My best piece of business advice is that there is good in everyone, somewhere. A good leader can get the good out of people. I’m not saying that every day is a perfect day in the office, far from it, but people by and large come to work to do their best every day. It’s about trying to tap into that. I try and live by that quite a bit.
The biggest influence on my career is my wife. We’ve been married 18 years now. She effectively gave up her career to support me in my career offshore. She has supported me all the way through. She’s been a rock through everything.
I don’t really have a favourite place in New Zealand to travel. I wouldn’t trade in the 10 years I was offshore and all the countries I visited but we live in paradise back here. It’s pretty hard to pinpoint one place when you live in a pretty special country. Whether I’m in a rural town to see a couple of farmers or skiing in Queenstown, for me, it’s all pretty special.
The hardest business lesson I’ve learned is not to waste valuable energy on trying to change the mind of someone that is set. People have views and that’s great. Diverse thinking is always helpful, but to try to spend energy to make people see otherwise can be fruitless.

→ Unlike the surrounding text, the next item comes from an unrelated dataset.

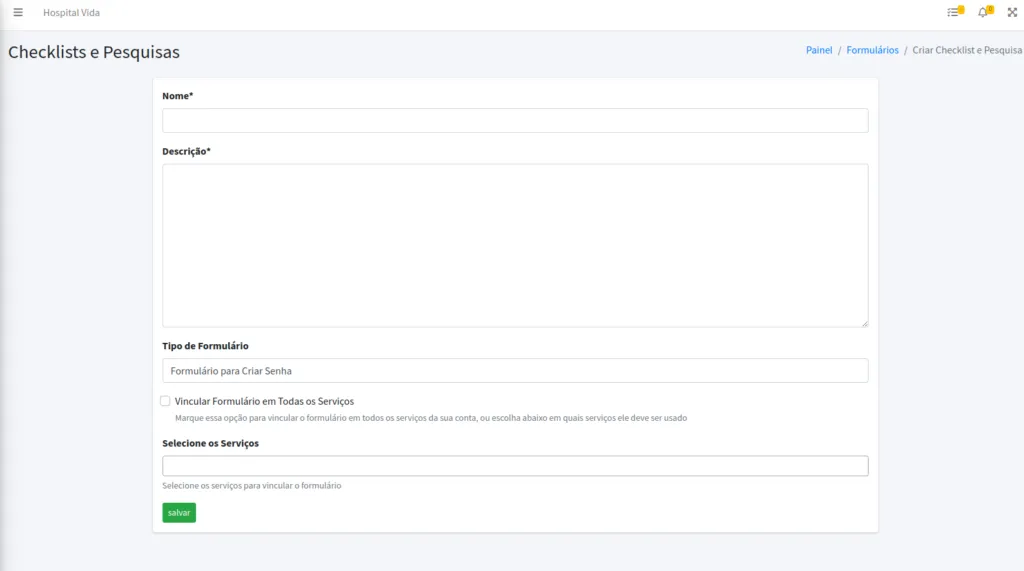Click inside the Descrição text area
Viewport: 1024px width, 571px height.
515,245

My ambition is to set Fonterra up for success for the next 150 years. Clearly, we needed to reset our business and get it on the right track that all New Zealanders can be proud of, and I’d like to think that we are making some progress towards that. But how do we look beyond the here and now? We are a highly capital-intensive business and when we put in a factory, it may last 30, 40 or 50 years. The decisions we make are long-lasting and we certainly need to be looking beyond five and 10 years. What is the long-term vision? How we set ourselves up for success in the long term is something I want to start putting some thought into.
The most valuable thing I possess is freedom, and the last thing I splurged on was a generator for our camper van, to go off the grid a bit. Not that we have. We went to the Hahei campground for Auckland Anniversary Weekend, if that’s off grid. It was paradise, regardless.
My favourite place to have lunch is with my mum, who lives not far from Christchurch Airport, so I'm lucky enough to be able to nip in there from time to time when travelling. It’s always a nice place to go and have a good catch-up with her. She tries to bring out something nostalgic from the past like a bacon-and-egg pie, or if she’s feeling generous, maybe a whitebait fritter. But it’s generally a piece of toast. It’s more about the conversation and the company.
As told to Rebecca Howard.
This interview has been edited for clarity.